You can’t! Any teen can become tempted to send a nude or semi-nude picture if she believes she is in an intimate relationship. In fact, some teens will send suggestive photos in order to get a boy’s attention before they are in a relationship. In many cases (but not all), teenage girls feel pressured by a boy to sext. Much as a boy might pressure a girl to engage in sexual activity, he might ask her to send photos of herself—suggesting that if she really cares for him she would do it. Any girl can become vulnerable to this type of pressure. In fact, any boy can become vulnerable–through peer pressure from his friends–to ask a girl to sext. This is why all parents need to speak to all teens (and older preteens) about sexting.
What should you say?
To begin, keep a lookout for situations, TV shows, or news items about sexting. Use these as a chance to talk about it with your child. Don’t wait for your child to send, ask for, or receive pictures—this is too late! When your child has a cell phone, and is beginning it show an interest in the opposite sex, it is time to start talking about it. But one conversation isn’t enough—you will need to have ‘booster’ chats as your child gets older. Include the following four points:
- Sending sexual pictures to a minor is illegal and in some states teens have been charged criminally for sending pictures of themselves or others.

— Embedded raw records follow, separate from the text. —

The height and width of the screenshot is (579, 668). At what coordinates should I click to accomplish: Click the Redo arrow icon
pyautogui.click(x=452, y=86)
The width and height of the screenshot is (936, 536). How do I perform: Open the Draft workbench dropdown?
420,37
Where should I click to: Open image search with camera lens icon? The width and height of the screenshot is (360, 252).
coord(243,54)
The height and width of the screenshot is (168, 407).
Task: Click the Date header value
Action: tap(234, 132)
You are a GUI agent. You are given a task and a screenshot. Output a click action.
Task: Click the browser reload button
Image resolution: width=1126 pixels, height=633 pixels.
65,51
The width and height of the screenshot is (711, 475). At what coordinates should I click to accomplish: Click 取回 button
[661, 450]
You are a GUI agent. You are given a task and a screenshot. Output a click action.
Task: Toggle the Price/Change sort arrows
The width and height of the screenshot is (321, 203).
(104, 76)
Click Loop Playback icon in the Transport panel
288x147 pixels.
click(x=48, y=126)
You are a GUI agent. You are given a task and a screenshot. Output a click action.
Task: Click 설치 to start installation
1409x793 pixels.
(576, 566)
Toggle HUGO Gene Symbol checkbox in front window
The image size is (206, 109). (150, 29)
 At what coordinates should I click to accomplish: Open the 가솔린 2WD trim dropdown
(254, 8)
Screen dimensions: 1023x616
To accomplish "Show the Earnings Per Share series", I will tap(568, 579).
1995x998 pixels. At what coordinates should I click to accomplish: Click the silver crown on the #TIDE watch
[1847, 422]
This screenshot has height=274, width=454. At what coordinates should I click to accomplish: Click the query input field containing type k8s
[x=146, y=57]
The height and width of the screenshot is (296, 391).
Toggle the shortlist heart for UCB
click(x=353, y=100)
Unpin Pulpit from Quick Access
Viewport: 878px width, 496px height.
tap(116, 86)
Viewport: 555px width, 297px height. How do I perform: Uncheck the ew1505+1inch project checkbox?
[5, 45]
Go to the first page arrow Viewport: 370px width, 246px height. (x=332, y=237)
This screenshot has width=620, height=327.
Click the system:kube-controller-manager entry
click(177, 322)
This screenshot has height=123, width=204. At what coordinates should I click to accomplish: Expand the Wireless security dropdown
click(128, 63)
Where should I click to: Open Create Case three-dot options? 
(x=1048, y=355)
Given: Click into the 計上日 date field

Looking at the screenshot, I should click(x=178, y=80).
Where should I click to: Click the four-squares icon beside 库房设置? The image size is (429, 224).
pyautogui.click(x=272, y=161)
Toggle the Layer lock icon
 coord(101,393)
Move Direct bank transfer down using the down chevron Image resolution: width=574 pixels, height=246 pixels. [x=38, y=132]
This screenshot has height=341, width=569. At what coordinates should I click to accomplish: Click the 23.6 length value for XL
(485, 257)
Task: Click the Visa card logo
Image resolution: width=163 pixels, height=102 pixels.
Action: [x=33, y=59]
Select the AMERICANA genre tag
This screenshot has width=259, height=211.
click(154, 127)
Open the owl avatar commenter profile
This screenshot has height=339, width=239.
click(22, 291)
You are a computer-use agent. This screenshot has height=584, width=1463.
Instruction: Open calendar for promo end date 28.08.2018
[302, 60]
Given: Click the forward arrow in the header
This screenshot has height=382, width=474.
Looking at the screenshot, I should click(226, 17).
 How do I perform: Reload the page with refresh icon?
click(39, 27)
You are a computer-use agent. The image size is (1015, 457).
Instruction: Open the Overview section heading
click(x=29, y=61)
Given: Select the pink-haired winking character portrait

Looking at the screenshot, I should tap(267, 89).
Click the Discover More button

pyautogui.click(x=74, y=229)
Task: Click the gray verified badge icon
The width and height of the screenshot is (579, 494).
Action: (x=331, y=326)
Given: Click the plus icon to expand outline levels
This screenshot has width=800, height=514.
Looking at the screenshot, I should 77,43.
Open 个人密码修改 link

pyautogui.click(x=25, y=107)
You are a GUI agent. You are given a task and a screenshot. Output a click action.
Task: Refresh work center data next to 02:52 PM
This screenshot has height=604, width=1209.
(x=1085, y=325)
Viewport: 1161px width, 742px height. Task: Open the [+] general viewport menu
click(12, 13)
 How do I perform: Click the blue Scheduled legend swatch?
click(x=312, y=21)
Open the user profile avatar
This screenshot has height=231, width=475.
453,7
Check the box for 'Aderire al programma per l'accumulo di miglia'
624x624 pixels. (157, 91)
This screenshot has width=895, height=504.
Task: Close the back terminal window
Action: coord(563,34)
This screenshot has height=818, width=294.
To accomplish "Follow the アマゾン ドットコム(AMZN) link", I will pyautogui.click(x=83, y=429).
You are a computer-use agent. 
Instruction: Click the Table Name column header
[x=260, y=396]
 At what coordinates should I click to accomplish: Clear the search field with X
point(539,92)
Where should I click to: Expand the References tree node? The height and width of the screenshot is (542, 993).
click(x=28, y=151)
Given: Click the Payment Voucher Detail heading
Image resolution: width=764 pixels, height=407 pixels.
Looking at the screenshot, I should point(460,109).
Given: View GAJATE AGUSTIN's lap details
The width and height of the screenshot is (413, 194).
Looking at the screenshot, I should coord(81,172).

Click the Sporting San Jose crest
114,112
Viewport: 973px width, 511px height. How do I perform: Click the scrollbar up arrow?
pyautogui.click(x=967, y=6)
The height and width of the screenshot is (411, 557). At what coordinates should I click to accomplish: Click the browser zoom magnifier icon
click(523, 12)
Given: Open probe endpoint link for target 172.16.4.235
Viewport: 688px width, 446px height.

- Tell your child that once a picture has been sent, they can NEVER get it back—there will be a naked picture of them in other people’s phones and online forever—be graphic and concrete to make your point!
- Talk about peer pressure—no matter how much someone asks you to send a nude picture and promises he’ll keep it private (or tells you that it’s cool to get your girlfriend to send a picture), don’t do it! Remind your child that anyone who says the relationship depends on them sexting, is not worth being with. www.thatsnotcool.com is a terrific website that very effectively addresses serious preteen/teen cell phone issues like sexting and text stalking. Send your child there and check it out yourself.
- Be clear that if your child receives a sexual picture she/he should never forward it to anyone and should delete it. Remind your child that forwarding such pictures is a crime. An adult should also be told (your child can request anonymity), so that the child in the picture and her family can have a chance to deal with the problem as soon as possible.